_ÉNONCÉ A:_ Pouvez-vous transcrire, dans le texte sur le droit international humanitaire, tout ce qui va de « Cette évolution dans » jusqu'à « d’un conflit armé. » ?
_ÉNONCÉ B:_ Pouvez-vous reprendre le texte sur l'applicabilité du droit international humanitaire aux cyberopérations et en écrire la suite après sa dernière phrase ?

_EXTRAIT DU DOCUMENT:_
*****

« Hostilité » vs « attaque » : la question de l’applicabilité du droit international humanitaire aux cyberopérations.

Pendant longtemps, l’existence d’un conflit armé a été conditionnée par la validation de critères formels tels que la déclaration de guerre ou la reconnaissance d’un état de guerre. Or, ces critères se sont avérés fragiles dans l’application des Conventions de droit international humanitaire. La contestation de la légitimité d’un gouvernement adverse ou encore la disparition d’un État suite à une annexion ou une capitulation ont été autant de prétextes pour nier l’applicabilité des Conventions.

Désormais, il suffit que surviennent des actes d’hostilité unilatéraux ou mutuels qui doivent exprimer l’intention du ou des belligérants

Ainsi, selon le commentaire de l’article 2 de la Première Convention de Genève, le conflit armé se définit comme « tout différend surgissant entre deux États et provoquant l’intervention des membres des forces armées… » L’existence de ce conflit armé entraîne l’application du droit international humanitaire. Selon le commentaire du Protocole additionnel I, « le droit humanitaire couvre aussi tout différend entre deux États comportant l’intervention de leurs forces armées ».

Cette évolution dans l’application du droit est le reflet du passage d’un droit international statocentré, dans lequel les Conventions étaient vues « comme des contrats de réciprocité conclus en raison de l’intérêt national de chacune des parties », à un droit plus cosmopolite dans lequel des principes supérieurs s’appliquent à tous et pour eux-mêmes.

  • L’existence d’un différend entre les forces armées de deux États constitutif d’un conflit armé.

En droit international humanitaire, un conflit armé international (nous mettrons de côté le cas du conflit armé non international) commence dès lors qu’il y a un échange armé, quelque soit l’échelle et les conséquences des hostilités, entre les forces armées des États ou des agents les représentant de facto ou de jure, à partir du moment où leur conduite est juridiquement imputable à l’État . Ni la durée du conflit ni le caractère plus ou moins meurtrier de ses effets ne jouent de rôle dans la qualification de la situation. Ainsi, un incident individuel à la frontière, la capture d’un prisonnier ou la détention de personnes visées par la Convention peut déclencher un conflit armé international. Le droit international humanitaire peut donc s’appliquer sans qu’il y ait de combat. En outre, il n’est pas nécessaire que les actes d’hostilité soit mutuels. Il suffit que des personnes ou des objets protégés soit affectés par l’action militaire d’un belligérant pour que le droit international humanitaire s’applique. Cela vise « tous les cas d’occupation de tout ou partie du territoire d’une Haute Partie contractante, même si cette occupation ne rencontre aucune résistance militaire ».

*****

_BLOC DE DONNÉES:_
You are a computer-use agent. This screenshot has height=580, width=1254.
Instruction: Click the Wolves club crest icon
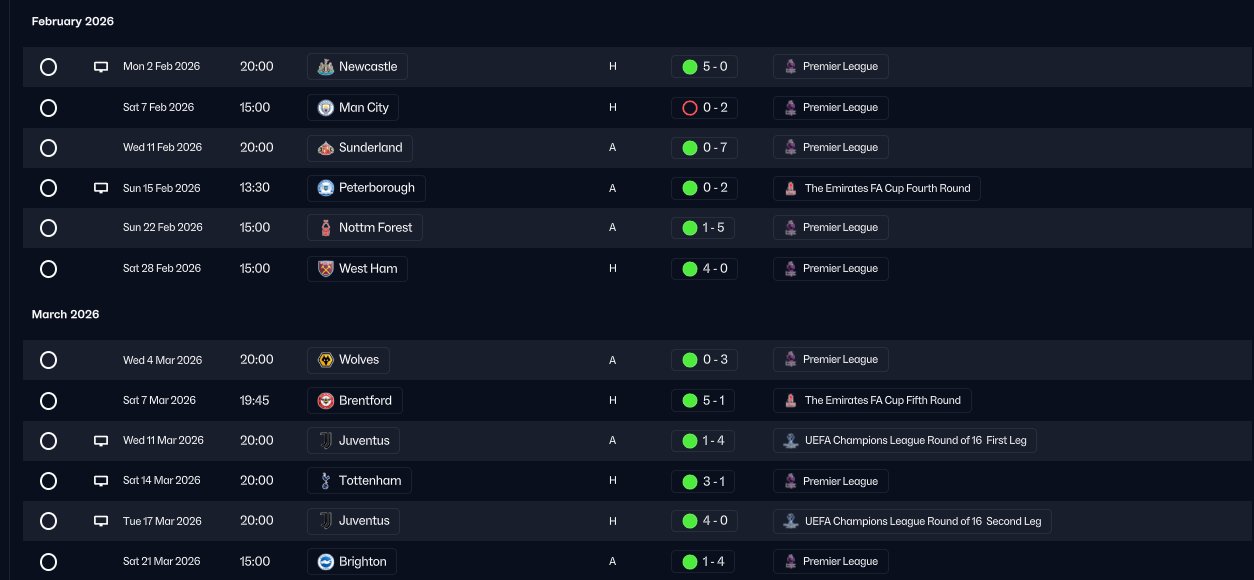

*****

_RÉSULTAT A:_
Cette évolution dans l’application du droit est le reflet du passage d’un droit international statocentré, dans lequel les Conventions étaient vues « comme des contrats de réciprocité conclus en raison de l’intérêt national de chacune des parties », à un droit plus cosmopolite dans lequel des principes supérieurs s’appliquent à tous et pour eux-mêmes.

  • L’existence d’un différend entre les forces armées de deux États constitutif d’un conflit armé.

_RÉSULTAT B:_
  • L’application du droit international humanitaire aux actes de violence.

Plus précisément, le droit international humanitaire gouverne la conduite des hostilités entre les belligérants parties à un conflit. Celles-ci sont constitutives pour l’essentiel d’actes de violence, telles que tuer ou blesser un soldat et détruire des biens.

Cette violence est exercée par le biais d’attaque, terme récurrent dans les Conventions de Genève et leurs Protocoles additionnels. Par exemple, en vertu du principe de distinction, « ni la population civile en tant que telle ni les personnes civiles ne doivent être l’objet d’attaques ». Selon l’article 49 du Protocole additionnel I, l’attaque se définit comme un acte de violence contre un adversaire, que cet acte soit offensif ou défensif. Selon le commentaire de l’article 48 du Protocole additionnel I, l’opération se réfère aux « opérations militaires durant lesquelles la violence est employée ». Par conséquent, elles excluent les opérations non cinétiques. Le concept d’attaque n’inclut pas les opérations de propagande, les embargos ou les autres moyens de guerre économique ou psychologique.

Faut-il pour autant exclure les attaques informatiques du champ d’application du droit international humanitaire ?

  • Une approche conséquentialiste.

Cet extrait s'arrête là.